Element and text position lines:
•••
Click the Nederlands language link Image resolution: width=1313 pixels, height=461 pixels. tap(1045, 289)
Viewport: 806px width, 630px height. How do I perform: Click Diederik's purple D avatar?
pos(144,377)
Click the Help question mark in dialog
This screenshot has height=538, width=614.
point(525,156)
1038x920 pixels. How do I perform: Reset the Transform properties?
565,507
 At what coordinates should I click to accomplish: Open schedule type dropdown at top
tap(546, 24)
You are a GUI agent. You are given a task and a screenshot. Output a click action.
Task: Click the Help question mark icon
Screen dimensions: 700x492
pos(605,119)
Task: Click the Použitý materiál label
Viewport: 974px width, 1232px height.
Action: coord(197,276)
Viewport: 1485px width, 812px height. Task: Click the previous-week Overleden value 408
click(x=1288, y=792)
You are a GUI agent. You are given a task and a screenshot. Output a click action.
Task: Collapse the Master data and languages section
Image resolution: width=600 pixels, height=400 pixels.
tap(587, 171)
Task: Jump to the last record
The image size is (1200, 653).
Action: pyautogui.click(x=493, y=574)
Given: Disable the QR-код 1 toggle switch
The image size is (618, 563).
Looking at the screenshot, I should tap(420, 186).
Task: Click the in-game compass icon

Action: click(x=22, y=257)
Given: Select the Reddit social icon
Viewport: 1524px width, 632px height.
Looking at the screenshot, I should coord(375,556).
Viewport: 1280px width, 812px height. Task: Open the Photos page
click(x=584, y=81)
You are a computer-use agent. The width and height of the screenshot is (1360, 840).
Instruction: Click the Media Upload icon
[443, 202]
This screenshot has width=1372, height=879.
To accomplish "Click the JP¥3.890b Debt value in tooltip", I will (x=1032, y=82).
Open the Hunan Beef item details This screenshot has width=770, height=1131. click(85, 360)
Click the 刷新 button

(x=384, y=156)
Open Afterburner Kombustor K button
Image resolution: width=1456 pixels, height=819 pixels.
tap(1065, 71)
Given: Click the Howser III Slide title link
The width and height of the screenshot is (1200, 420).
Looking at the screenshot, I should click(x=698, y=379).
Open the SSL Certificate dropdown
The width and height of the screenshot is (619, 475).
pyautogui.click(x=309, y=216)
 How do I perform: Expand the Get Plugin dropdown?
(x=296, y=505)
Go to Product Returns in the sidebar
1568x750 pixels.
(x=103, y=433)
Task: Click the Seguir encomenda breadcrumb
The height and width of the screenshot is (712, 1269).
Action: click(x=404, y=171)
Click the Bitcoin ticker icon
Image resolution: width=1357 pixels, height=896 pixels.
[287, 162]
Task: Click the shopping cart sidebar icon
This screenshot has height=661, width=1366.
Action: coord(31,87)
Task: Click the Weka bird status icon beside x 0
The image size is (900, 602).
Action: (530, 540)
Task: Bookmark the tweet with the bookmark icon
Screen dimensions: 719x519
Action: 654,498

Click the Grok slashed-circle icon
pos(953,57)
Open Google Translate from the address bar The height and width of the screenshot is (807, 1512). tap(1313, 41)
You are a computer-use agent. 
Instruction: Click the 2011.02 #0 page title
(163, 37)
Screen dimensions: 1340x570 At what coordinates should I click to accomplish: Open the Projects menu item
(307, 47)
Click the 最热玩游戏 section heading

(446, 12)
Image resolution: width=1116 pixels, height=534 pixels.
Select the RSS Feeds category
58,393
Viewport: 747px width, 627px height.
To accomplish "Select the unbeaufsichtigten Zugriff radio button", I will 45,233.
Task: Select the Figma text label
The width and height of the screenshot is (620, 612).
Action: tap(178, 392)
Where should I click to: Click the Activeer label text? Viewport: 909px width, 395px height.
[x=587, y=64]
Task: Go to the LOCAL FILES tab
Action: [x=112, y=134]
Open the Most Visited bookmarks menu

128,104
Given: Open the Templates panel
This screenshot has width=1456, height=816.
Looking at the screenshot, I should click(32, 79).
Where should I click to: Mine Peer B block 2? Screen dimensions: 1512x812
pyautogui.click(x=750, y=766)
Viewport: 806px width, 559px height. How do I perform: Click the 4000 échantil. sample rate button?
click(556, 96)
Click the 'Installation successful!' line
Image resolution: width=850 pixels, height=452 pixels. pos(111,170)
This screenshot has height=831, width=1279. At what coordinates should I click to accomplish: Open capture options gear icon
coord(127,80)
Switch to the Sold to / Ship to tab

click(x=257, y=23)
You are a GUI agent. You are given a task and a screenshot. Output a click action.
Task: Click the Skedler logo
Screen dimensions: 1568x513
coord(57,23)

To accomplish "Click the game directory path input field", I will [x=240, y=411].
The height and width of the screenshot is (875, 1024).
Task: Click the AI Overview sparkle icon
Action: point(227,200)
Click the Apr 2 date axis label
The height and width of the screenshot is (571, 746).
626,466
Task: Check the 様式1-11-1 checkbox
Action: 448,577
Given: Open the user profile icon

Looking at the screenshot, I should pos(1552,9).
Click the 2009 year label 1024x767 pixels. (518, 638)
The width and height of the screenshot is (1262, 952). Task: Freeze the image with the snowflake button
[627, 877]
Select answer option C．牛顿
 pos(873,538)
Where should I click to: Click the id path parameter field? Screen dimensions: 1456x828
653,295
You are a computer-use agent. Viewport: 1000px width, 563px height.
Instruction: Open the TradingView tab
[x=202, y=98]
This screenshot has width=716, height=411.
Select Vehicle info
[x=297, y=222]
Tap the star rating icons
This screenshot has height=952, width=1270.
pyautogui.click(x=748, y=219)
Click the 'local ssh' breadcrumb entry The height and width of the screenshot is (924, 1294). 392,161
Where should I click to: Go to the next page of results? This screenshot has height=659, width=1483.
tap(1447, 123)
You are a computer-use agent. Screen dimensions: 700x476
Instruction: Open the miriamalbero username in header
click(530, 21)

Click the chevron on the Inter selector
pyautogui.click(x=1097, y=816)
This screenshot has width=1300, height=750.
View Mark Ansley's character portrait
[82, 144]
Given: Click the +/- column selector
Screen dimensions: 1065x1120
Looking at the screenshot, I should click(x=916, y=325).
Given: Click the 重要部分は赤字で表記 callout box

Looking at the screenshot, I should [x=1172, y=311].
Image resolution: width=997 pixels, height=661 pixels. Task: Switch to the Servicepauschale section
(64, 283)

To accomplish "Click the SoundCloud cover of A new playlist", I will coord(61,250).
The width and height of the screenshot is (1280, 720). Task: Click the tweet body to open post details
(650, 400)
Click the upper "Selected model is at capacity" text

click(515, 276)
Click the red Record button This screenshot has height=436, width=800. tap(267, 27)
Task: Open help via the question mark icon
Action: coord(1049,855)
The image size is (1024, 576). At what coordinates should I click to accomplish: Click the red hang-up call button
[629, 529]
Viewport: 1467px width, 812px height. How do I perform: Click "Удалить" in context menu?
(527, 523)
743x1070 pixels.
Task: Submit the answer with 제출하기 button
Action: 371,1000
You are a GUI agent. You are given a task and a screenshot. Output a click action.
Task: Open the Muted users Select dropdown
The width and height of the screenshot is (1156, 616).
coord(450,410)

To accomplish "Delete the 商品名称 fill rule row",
•••
▶ **Task description**: Write all of these lines out again, switching "Help question mark" to "Help button" wherever it appears and leaving everything else unchanged.

▶ **The output**:
Click the Nederlands language link Image resolution: width=1313 pixels, height=461 pixels. tap(1045, 289)
Viewport: 806px width, 630px height. How do I perform: Click Diederik's purple D avatar?
pos(144,377)
Click the Help button in dialog
This screenshot has height=538, width=614.
point(525,156)
1038x920 pixels. How do I perform: Reset the Transform properties?
565,507
 At what coordinates should I click to accomplish: Open schedule type dropdown at top
tap(546, 24)
You are a GUI agent. You are given a task and a screenshot. Output a click action.
Task: Click the Help button icon
Screen dimensions: 700x492
pos(605,119)
Task: Click the Použitý materiál label
Viewport: 974px width, 1232px height.
Action: coord(197,276)
Viewport: 1485px width, 812px height. Task: Click the previous-week Overleden value 408
click(x=1288, y=792)
You are a GUI agent. You are given a task and a screenshot. Output a click action.
Task: Collapse the Master data and languages section
Image resolution: width=600 pixels, height=400 pixels.
tap(587, 171)
Task: Jump to the last record
The image size is (1200, 653).
Action: pyautogui.click(x=493, y=574)
Given: Disable the QR-код 1 toggle switch
The image size is (618, 563).
Looking at the screenshot, I should tap(420, 186).
Task: Click the in-game compass icon

Action: click(x=22, y=257)
Given: Select the Reddit social icon
Viewport: 1524px width, 632px height.
Looking at the screenshot, I should coord(375,556).
Viewport: 1280px width, 812px height. Task: Open the Photos page
click(x=584, y=81)
You are a computer-use agent. The width and height of the screenshot is (1360, 840).
Instruction: Click the Media Upload icon
[443, 202]
This screenshot has width=1372, height=879.
To accomplish "Click the JP¥3.890b Debt value in tooltip", I will (x=1032, y=82).
Open the Hunan Beef item details This screenshot has width=770, height=1131. click(85, 360)
Click the 刷新 button

(x=384, y=156)
Open Afterburner Kombustor K button
Image resolution: width=1456 pixels, height=819 pixels.
tap(1065, 71)
Given: Click the Howser III Slide title link
The width and height of the screenshot is (1200, 420).
Looking at the screenshot, I should click(x=698, y=379).
Open the SSL Certificate dropdown
The width and height of the screenshot is (619, 475).
pyautogui.click(x=309, y=216)
 How do I perform: Expand the Get Plugin dropdown?
(x=296, y=505)
Go to Product Returns in the sidebar
1568x750 pixels.
(x=103, y=433)
Task: Click the Seguir encomenda breadcrumb
The height and width of the screenshot is (712, 1269).
Action: click(x=404, y=171)
Click the Bitcoin ticker icon
Image resolution: width=1357 pixels, height=896 pixels.
[287, 162]
Task: Click the shopping cart sidebar icon
This screenshot has height=661, width=1366.
Action: coord(31,87)
Task: Click the Weka bird status icon beside x 0
The image size is (900, 602).
Action: (530, 540)
Task: Bookmark the tweet with the bookmark icon
Screen dimensions: 719x519
Action: 654,498

Click the Grok slashed-circle icon
pos(953,57)
Open Google Translate from the address bar The height and width of the screenshot is (807, 1512). tap(1313, 41)
You are a computer-use agent. 
Instruction: Click the 2011.02 #0 page title
(163, 37)
Screen dimensions: 1340x570 At what coordinates should I click to accomplish: Open the Projects menu item
(307, 47)
Click the 最热玩游戏 section heading

(446, 12)
Image resolution: width=1116 pixels, height=534 pixels.
Select the RSS Feeds category
58,393
Viewport: 747px width, 627px height.
To accomplish "Select the unbeaufsichtigten Zugriff radio button", I will 45,233.
Task: Select the Figma text label
The width and height of the screenshot is (620, 612).
Action: tap(178, 392)
Where should I click to: Click the Activeer label text? Viewport: 909px width, 395px height.
[x=587, y=64]
Task: Go to the LOCAL FILES tab
Action: [x=112, y=134]
Open the Most Visited bookmarks menu

128,104
Given: Open the Templates panel
This screenshot has width=1456, height=816.
Looking at the screenshot, I should click(32, 79).
Where should I click to: Mine Peer B block 2? Screen dimensions: 1512x812
pyautogui.click(x=750, y=766)
Viewport: 806px width, 559px height. How do I perform: Click the 4000 échantil. sample rate button?
click(556, 96)
Click the 'Installation successful!' line
Image resolution: width=850 pixels, height=452 pixels. pos(111,170)
This screenshot has height=831, width=1279. At what coordinates should I click to accomplish: Open capture options gear icon
coord(127,80)
Switch to the Sold to / Ship to tab

click(x=257, y=23)
You are a GUI agent. You are given a task and a screenshot. Output a click action.
Task: Click the Skedler logo
Screen dimensions: 1568x513
coord(57,23)

To accomplish "Click the game directory path input field", I will [x=240, y=411].
The height and width of the screenshot is (875, 1024).
Task: Click the AI Overview sparkle icon
Action: point(227,200)
Click the Apr 2 date axis label
The height and width of the screenshot is (571, 746).
626,466
Task: Check the 様式1-11-1 checkbox
Action: 448,577
Given: Open the user profile icon

Looking at the screenshot, I should pos(1552,9).
Click the 2009 year label 1024x767 pixels. (518, 638)
The width and height of the screenshot is (1262, 952). Task: Freeze the image with the snowflake button
[627, 877]
Select answer option C．牛顿
 pos(873,538)
Where should I click to: Click the id path parameter field? Screen dimensions: 1456x828
653,295
You are a computer-use agent. Viewport: 1000px width, 563px height.
Instruction: Open the TradingView tab
[x=202, y=98]
This screenshot has width=716, height=411.
Select Vehicle info
[x=297, y=222]
Tap the star rating icons
This screenshot has height=952, width=1270.
pyautogui.click(x=748, y=219)
Click the 'local ssh' breadcrumb entry The height and width of the screenshot is (924, 1294). 392,161
Where should I click to: Go to the next page of results? This screenshot has height=659, width=1483.
tap(1447, 123)
You are a computer-use agent. Screen dimensions: 700x476
Instruction: Open the miriamalbero username in header
click(530, 21)

Click the chevron on the Inter selector
pyautogui.click(x=1097, y=816)
This screenshot has width=1300, height=750.
View Mark Ansley's character portrait
[82, 144]
Given: Click the +/- column selector
Screen dimensions: 1065x1120
Looking at the screenshot, I should click(x=916, y=325).
Given: Click the 重要部分は赤字で表記 callout box

Looking at the screenshot, I should [x=1172, y=311].
Image resolution: width=997 pixels, height=661 pixels. Task: Switch to the Servicepauschale section
(64, 283)

To accomplish "Click the SoundCloud cover of A new playlist", I will coord(61,250).
The width and height of the screenshot is (1280, 720). Task: Click the tweet body to open post details
(650, 400)
Click the upper "Selected model is at capacity" text

click(515, 276)
Click the red Record button This screenshot has height=436, width=800. tap(267, 27)
Task: Open help via the question mark icon
Action: coord(1049,855)
The image size is (1024, 576). At what coordinates should I click to accomplish: Click the red hang-up call button
[629, 529]
Viewport: 1467px width, 812px height. How do I perform: Click "Удалить" in context menu?
(527, 523)
743x1070 pixels.
Task: Submit the answer with 제출하기 button
Action: 371,1000
You are a GUI agent. You are given a task and a screenshot. Output a click action.
Task: Open the Muted users Select dropdown
The width and height of the screenshot is (1156, 616).
coord(450,410)

To accomplish "Delete the 商品名称 fill rule row",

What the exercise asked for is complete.